Your instructions: Quote exactly the lines from the start of the entries to the one with "Task: Open transaction ID 3513148534498 row", both ends included.

==============================

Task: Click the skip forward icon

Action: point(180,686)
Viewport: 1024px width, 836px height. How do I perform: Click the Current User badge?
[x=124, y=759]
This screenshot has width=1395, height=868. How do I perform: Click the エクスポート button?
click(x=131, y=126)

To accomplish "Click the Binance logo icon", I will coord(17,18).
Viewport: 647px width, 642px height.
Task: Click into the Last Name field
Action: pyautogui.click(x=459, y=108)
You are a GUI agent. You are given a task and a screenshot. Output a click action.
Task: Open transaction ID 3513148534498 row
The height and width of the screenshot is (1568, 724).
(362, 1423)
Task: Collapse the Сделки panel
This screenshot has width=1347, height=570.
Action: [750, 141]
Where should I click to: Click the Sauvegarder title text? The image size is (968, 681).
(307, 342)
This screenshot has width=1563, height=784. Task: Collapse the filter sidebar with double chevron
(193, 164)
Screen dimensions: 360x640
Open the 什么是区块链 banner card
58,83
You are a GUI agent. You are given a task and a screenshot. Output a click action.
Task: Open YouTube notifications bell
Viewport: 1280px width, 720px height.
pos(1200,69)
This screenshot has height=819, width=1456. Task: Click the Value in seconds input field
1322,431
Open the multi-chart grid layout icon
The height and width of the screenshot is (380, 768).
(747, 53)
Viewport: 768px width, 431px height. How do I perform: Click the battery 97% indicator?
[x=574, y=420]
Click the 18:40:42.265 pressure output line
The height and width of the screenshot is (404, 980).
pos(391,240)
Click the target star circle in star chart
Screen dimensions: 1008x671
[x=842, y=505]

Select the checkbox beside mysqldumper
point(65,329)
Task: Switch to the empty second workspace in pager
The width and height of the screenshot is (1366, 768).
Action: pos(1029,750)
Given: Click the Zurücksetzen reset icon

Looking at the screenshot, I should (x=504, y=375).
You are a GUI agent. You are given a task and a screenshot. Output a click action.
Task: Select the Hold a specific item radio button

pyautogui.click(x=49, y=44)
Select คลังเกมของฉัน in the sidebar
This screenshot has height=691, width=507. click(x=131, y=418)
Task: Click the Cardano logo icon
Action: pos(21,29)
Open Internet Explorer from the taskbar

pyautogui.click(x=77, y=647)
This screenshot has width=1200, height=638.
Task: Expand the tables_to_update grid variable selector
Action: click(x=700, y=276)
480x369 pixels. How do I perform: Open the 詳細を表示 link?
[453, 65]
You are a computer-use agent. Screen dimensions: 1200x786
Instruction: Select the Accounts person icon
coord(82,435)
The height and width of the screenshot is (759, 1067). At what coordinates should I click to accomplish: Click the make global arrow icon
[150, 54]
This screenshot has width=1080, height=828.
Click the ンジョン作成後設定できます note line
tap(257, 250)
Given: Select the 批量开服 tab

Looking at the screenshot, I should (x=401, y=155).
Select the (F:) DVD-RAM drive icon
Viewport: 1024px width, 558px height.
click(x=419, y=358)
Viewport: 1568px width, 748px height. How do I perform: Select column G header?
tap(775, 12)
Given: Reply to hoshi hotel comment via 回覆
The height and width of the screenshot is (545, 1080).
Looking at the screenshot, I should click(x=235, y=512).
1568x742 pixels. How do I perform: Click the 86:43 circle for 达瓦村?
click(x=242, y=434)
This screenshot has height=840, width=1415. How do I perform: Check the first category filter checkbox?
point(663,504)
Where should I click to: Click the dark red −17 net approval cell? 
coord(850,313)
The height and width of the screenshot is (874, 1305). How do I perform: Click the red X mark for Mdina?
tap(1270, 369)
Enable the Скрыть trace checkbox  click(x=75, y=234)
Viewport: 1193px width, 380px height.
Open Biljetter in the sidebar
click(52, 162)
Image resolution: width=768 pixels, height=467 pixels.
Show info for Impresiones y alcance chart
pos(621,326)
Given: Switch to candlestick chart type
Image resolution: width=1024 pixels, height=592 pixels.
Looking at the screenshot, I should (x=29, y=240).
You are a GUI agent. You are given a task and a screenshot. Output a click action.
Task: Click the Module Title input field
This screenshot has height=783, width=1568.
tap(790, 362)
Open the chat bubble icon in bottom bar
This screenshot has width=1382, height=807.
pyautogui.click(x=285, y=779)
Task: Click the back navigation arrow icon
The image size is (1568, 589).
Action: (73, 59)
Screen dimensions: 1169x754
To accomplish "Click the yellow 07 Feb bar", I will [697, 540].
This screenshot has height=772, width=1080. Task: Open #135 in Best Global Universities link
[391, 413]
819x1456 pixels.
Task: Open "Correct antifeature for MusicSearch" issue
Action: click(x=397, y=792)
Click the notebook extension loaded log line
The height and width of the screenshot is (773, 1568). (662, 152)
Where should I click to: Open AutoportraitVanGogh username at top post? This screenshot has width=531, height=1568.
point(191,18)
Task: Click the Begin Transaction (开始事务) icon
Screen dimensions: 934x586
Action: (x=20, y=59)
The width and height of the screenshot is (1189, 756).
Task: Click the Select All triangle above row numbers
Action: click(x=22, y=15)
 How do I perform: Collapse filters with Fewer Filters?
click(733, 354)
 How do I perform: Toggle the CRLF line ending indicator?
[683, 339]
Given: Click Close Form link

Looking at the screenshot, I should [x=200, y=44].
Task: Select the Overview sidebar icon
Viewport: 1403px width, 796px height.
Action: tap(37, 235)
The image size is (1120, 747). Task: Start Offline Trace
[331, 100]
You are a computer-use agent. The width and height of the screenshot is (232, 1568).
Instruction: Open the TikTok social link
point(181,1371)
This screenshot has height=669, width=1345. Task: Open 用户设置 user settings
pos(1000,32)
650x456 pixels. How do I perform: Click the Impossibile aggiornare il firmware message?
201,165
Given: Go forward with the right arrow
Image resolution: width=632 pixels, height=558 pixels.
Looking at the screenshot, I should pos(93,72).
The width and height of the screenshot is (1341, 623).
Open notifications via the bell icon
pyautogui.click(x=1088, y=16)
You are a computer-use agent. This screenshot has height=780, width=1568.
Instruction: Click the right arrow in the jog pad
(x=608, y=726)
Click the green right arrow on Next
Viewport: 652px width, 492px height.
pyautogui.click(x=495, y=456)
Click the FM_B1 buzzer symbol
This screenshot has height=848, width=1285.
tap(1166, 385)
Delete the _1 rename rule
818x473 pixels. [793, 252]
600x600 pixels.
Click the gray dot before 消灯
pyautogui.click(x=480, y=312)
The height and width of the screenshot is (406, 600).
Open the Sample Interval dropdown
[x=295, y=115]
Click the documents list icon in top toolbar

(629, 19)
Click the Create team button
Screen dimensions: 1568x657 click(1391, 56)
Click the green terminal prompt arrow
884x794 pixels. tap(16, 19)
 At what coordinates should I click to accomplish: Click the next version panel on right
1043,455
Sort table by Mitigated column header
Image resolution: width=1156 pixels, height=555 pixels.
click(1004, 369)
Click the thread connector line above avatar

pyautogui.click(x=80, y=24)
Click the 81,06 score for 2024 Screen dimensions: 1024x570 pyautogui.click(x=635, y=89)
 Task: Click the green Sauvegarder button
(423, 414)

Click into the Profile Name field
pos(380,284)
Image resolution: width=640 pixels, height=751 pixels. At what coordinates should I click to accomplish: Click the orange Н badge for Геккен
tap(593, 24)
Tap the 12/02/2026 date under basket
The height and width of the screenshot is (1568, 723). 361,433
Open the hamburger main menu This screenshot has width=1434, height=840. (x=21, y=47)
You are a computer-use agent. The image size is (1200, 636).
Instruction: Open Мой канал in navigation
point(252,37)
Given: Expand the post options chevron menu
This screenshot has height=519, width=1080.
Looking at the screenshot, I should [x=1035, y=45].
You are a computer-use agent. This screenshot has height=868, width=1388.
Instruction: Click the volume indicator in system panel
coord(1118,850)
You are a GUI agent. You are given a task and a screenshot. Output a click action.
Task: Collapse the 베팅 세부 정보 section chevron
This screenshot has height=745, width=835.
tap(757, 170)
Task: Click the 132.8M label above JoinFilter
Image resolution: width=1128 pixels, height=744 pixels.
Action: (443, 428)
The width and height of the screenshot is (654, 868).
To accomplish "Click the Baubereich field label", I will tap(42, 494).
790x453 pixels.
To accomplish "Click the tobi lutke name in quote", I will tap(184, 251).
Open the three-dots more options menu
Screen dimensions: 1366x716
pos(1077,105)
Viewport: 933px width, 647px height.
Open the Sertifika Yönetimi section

==============================

Exercise response:
Task: Click the skip forward icon

Action: point(180,686)
Viewport: 1024px width, 836px height. How do I perform: Click the Current User badge?
[x=124, y=759]
This screenshot has width=1395, height=868. How do I perform: Click the エクスポート button?
click(x=131, y=126)

To accomplish "Click the Binance logo icon", I will coord(17,18).
Viewport: 647px width, 642px height.
Task: Click into the Last Name field
Action: pyautogui.click(x=459, y=108)
You are a GUI agent. You are given a task and a screenshot. Output a click action.
Task: Open transaction ID 3513148534498 row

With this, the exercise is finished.